The opening narration continues to highlight a more general perspective of each episode. This episode mentioned “memories of the age of exploration,” settling well with my original perception regarding historical context of the Letters of marque. I take from this an understanding that space is still vast and unruly, a place unfit for common travelers. But I found more intrigue in the part about transponders.
“The transponder’s information is human will and goals.”
Fascinating. Given the meaning of this statement, how should these characters trust transponders? I found this message, when distilled, signified a tension between technology and human spirit or will, and it became apparent further into the episode. Marika and the yacht club altered their transponder heading while anticipating, or even encouraging, an attack by an unidentified foe.

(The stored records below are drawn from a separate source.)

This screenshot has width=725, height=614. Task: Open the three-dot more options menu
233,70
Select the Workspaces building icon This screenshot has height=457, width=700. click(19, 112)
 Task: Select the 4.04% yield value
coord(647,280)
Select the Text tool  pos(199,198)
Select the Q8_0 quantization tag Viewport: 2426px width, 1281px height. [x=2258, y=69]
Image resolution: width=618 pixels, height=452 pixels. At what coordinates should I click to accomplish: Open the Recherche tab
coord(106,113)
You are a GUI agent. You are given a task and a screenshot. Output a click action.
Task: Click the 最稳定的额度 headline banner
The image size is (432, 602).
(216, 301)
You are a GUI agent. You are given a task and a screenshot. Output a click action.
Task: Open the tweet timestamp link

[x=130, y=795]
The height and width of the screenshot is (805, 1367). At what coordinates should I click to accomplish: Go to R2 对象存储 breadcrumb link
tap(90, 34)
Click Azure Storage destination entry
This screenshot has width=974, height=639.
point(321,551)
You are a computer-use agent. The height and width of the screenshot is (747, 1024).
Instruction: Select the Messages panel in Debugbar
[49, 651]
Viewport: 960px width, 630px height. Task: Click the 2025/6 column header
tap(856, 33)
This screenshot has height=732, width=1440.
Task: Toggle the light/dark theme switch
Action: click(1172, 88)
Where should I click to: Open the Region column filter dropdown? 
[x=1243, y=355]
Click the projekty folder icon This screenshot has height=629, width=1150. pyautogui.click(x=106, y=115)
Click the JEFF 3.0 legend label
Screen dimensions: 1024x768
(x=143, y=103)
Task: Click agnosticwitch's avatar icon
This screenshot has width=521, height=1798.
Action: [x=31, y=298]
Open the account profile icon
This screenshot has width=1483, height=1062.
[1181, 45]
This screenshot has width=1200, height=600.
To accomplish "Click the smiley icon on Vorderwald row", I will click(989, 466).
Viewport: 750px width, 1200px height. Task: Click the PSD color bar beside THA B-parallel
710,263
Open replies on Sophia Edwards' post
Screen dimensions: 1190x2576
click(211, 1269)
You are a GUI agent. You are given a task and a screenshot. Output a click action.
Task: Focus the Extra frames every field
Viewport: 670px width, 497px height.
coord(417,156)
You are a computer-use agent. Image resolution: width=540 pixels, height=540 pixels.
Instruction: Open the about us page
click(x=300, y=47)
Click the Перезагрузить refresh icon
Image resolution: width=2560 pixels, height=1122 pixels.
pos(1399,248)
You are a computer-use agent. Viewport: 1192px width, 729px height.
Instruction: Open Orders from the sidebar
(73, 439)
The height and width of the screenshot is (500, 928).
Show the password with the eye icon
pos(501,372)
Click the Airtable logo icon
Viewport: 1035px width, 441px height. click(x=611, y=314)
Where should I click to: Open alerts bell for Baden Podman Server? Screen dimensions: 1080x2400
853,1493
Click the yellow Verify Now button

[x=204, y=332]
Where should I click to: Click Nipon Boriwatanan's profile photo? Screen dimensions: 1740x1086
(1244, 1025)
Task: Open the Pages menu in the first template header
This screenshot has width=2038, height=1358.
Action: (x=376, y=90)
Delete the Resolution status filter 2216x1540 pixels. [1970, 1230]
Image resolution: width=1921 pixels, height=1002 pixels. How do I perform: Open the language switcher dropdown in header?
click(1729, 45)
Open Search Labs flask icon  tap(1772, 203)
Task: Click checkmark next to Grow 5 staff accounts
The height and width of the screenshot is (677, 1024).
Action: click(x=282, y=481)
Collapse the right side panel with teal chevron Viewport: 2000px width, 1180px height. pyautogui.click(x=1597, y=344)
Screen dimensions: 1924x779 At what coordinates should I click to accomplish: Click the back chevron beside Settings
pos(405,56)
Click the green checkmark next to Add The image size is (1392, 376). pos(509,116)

Lynn created a honeypot intending to trap the foe and reverse their attack, gaining control of their system. Lynn and Marika also discussed the means by which this digital combat was facilitated, expressing that there was human guidance behind skilled attacks and the automate system would be of little use.
In every respect we are shown that the human element plays an important role in the usage of these technologies. It leaves room for a certain amount of unpredictability and surprise. To further clarify the message, the battle escalates when high-technology is completely undermined with the Lightning’s power down. We learn that low-tech is also quite dangerous, when the Lightning begins firing their beam cannon at the Odette II, running strictly on optic targeting.
Marika rises to the occasion in notifying the captain that they should not flee, as their engines would be detected through infrared, possibly a more rudimentary technology of the era. She instead counters with her own effort in targeting the opposition by concentrating the star’s light off the reflective sails. What began as a high-tech electronic battle, ended with a touch of human finesse. The episode was completely brilliant in that respect.
Finally, since this might be the last time we see Ms. Jenny Doolittle, I should say her ojou presence will be missed. Her reaction when Chiaki explained that optical targeting involved aiming with eyesight, as opposed to radar, was priceless. I could have enjoyed the entire episode on that one bit of entertainment, really.
 – The World Poker tour has commentary, but is it really needed?